» **TO-DO ITEM**:
Extract the lines of the records starting at the line that contains "is (1080, 1080)." and ending at the final line of the records, including both ends. Reproduce them verbatim, leaving the pictures out.

» **DATASET RECORDS**:
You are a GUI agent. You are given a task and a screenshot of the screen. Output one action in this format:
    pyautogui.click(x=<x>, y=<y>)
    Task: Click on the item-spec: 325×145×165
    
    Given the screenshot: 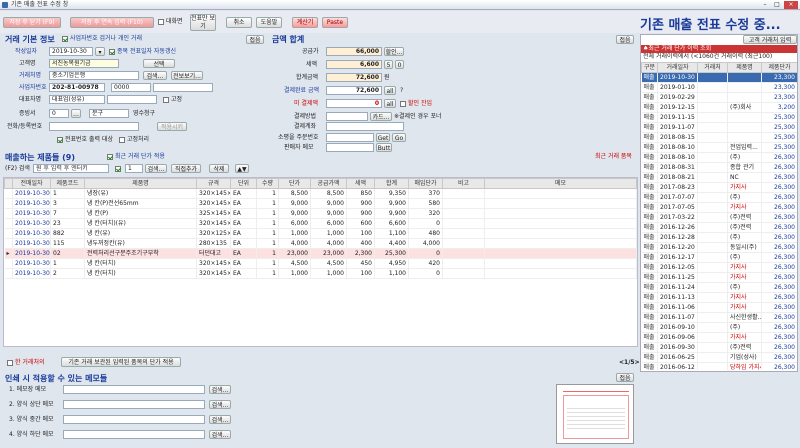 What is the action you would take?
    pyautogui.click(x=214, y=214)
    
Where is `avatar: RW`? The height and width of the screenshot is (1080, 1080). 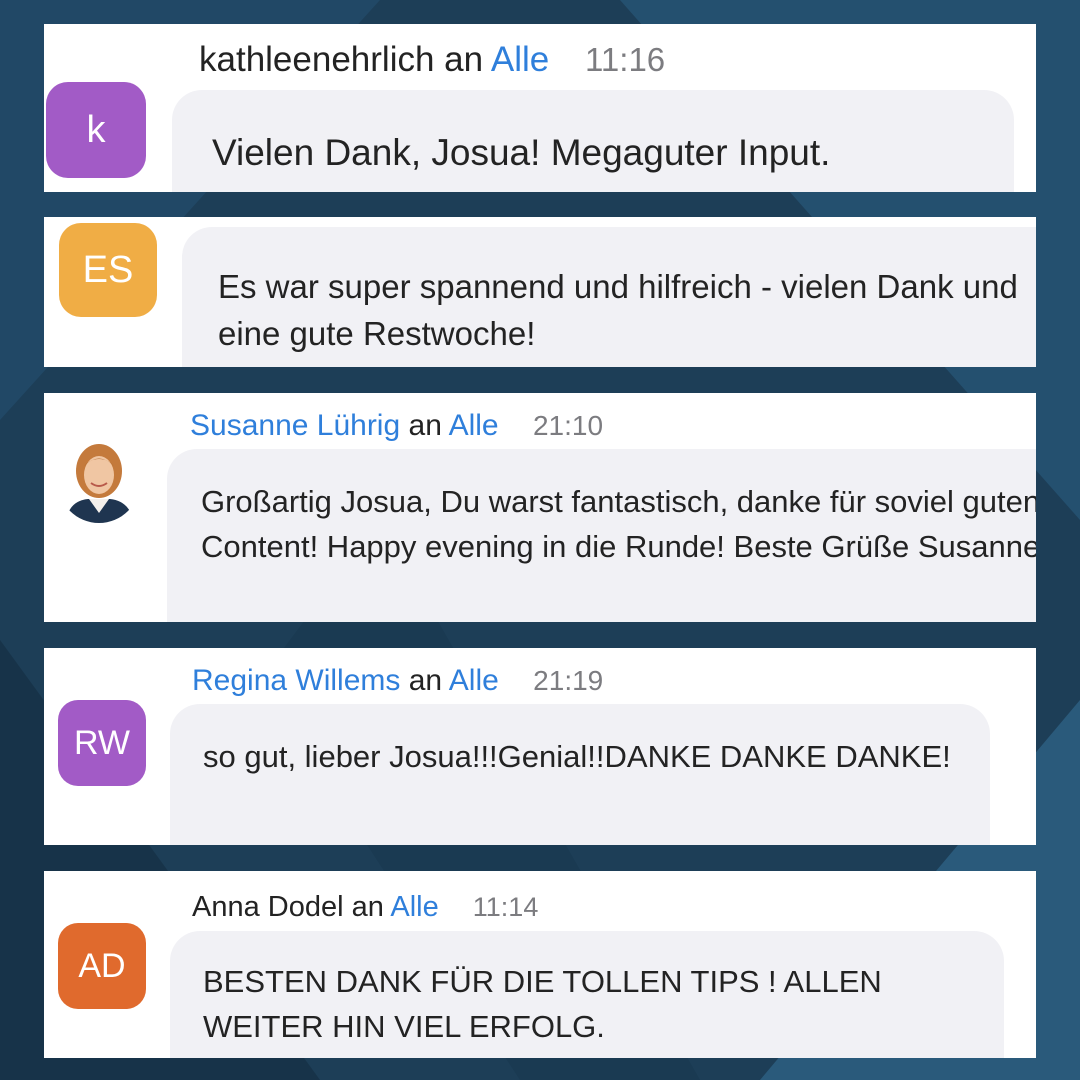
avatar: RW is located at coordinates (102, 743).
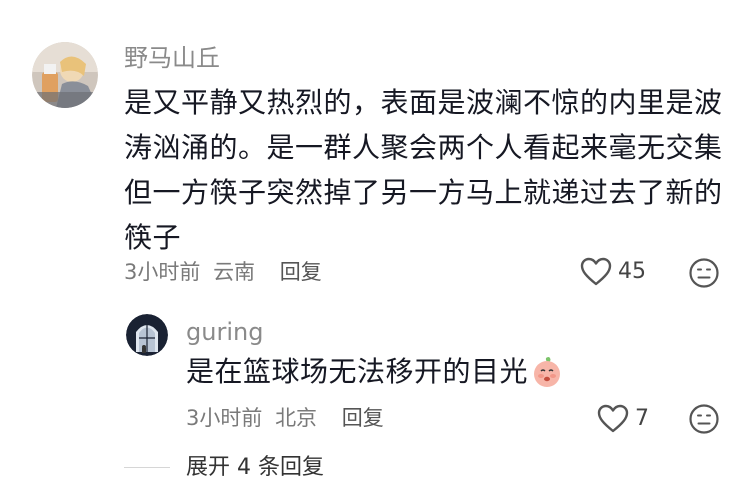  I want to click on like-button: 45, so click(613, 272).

» **SOLUTION TO THE PROBLEM**:
Where is `avatar: RW`? The height and width of the screenshot is (1080, 1080). 
avatar: RW is located at coordinates (102, 743).
  I want to click on like-button: 45, so click(613, 272).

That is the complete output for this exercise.